The Stoney administration did not answer Bacon’s Rebellion requests for information when we were researching Mayor Levar Stoney’s awarding of a $1.8 million contract outside of Richmond’s procurement laws, but it did respond to the Richmond Times-Dispatch when the newspaper followed up on the revelations posted on this blog.

Here’s how Stoney spokesman Jim Nolan justified the awarding of the contract to NAH LLC, owned by Devon Henry, a Stoney donor, to take down several of the city’s Confederate statues last month. 

Were it possible to pursue a traditional procurement, the mayor would have done so, but circumstances required him to pursue a different legal avenue and he chose to prioritize protecting lives and property over process. … This decision was fully within his authority, and he stands by it.

The newspaper also quotes Betty Burrell, the city’s director of procurement, as saying that the Mayor executed the contract in compliance with state law that permits the local director of emergency management to forgo “time-consuming procedures or formalities” when awarding contracts during an emergency. Under policy established by the City Council, the mayor is Richmond’s director of emergency management.

At Stoney’s request, Governor Ralph Northam extended Richmond’s local emergency order, set to expire at the end of June. Stoney signed the contract with NAH July 1.

Nolan said that the city “reached out to many vendors” but most requests were ignored or immediately rejected. “NAH was the only one willing to take on the job.” NAH hired an out-of-state contractor, Smedley Crane & Rigging, to do the work.

Bacon’s bottom line: Let me reiterate: I am not raising these issues to re-litigate the fate of the Confederate statues. That horse is out of the barn. It’s time to move on. But it does matter how the statues were taken down.

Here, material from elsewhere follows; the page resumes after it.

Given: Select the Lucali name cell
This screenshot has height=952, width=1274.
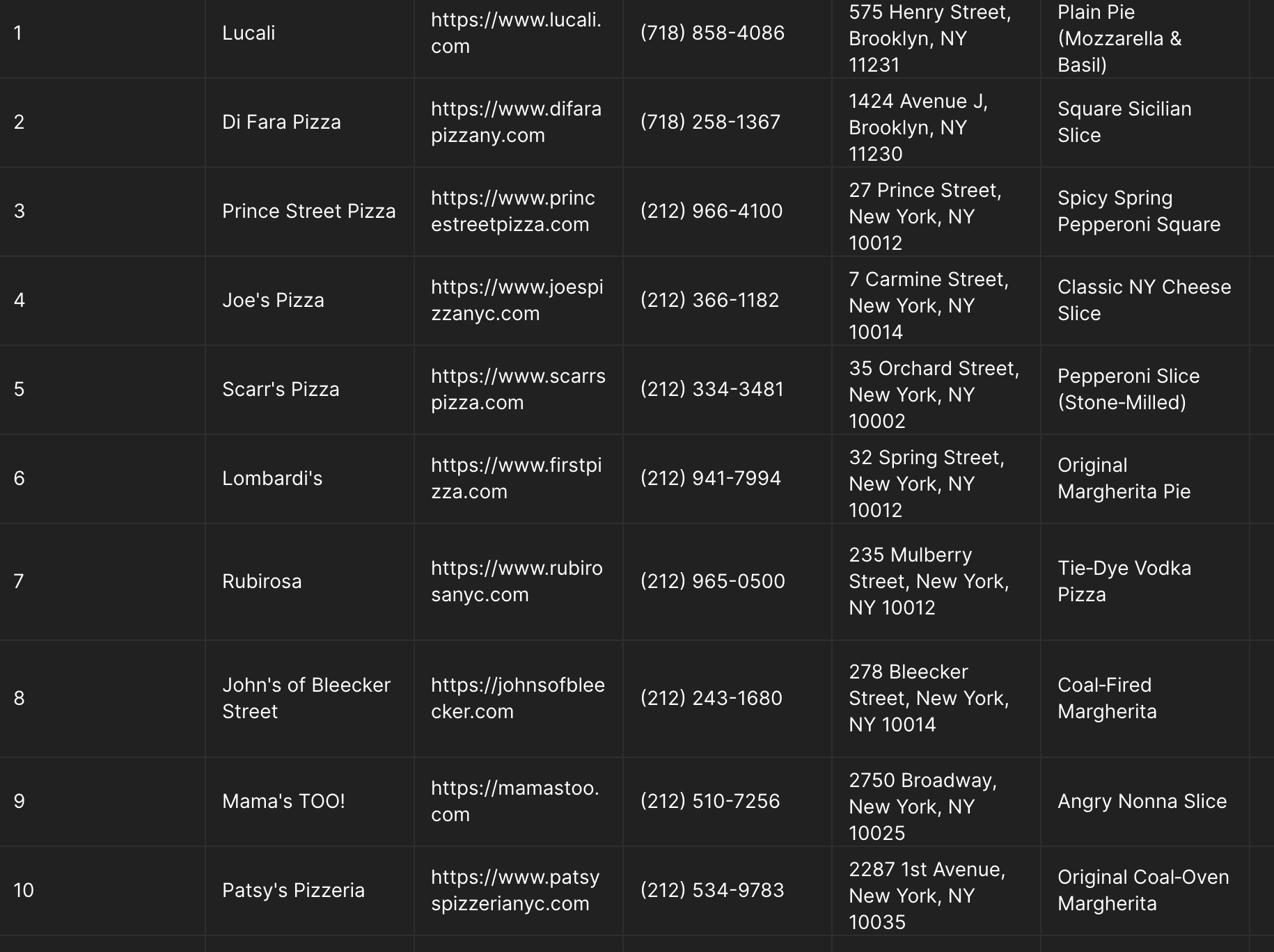Looking at the screenshot, I should click(249, 33).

Did the mayor act legally, or did he succumb to the pressure of the mob?

The RTD article does not address several of the particulars I raised in my post:

  • Was $1.8 million an exorbitant sum to pay NAH?
  • Did Stoney make any effort to negotiate a lower price from NAH?
  • Did Stoney authorize NAH to mobilize the work crew and equipment before signing the contract? And if he did, was that action legal?
  • Did Stoney file a written determination of the basis of the emergency for inclusion in the contract file, as required by city procurement policies?

The article also raises new questions: What was the Northam administration’s involvement? A June 22 Washington Post article highlighted the role of Rita Davis, Northam’s legal counsel, in devising a legal justification to take down the Robert E. Lee statue. Stated the article:

The administration is so confident in her position that it attempted to take down the statue quietly, before Northam announced it. But they couldn’t find a Virginia-based crane company willing to take on the controversial job, Mercer said.

The fate of the Lee statue, which resides on state land, resides in the courts. The statues removed by NAH are located on city property. But Stoney faced the same problem as the Northam administration finding a vendor to do the work. Judging by Nolan’s response to the RTD, there was an element of collaboration between the two — Northam extended the state of emergency at Stoney’s request. It should surprise no one if such collaboration occurred, but the public is entitled to know the full context of how the deal went down.